Rewrite the records as a numbered list, omitting any blank lines. Begin at the line that contains "Image resolution: width=500" and stop after the line that contains "center [92, 440].", including both of those lines and nothing else.

## Data excerpts
----------------------------------------

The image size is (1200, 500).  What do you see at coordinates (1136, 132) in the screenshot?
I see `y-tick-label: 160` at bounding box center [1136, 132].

----------------------------------------

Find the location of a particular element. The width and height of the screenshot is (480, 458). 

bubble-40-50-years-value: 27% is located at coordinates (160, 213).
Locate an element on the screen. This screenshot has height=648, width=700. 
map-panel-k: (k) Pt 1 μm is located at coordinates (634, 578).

----------------------------------------

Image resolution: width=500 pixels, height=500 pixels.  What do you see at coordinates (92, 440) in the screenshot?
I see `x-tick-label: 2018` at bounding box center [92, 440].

----------------------------------------

## Written response
1. Image resolution: width=500 pixels, height=500 pixels.  What do you see at coordinates (92, 440) in the screenshot?
2. I see `x-tick-label: 2018` at bounding box center [92, 440].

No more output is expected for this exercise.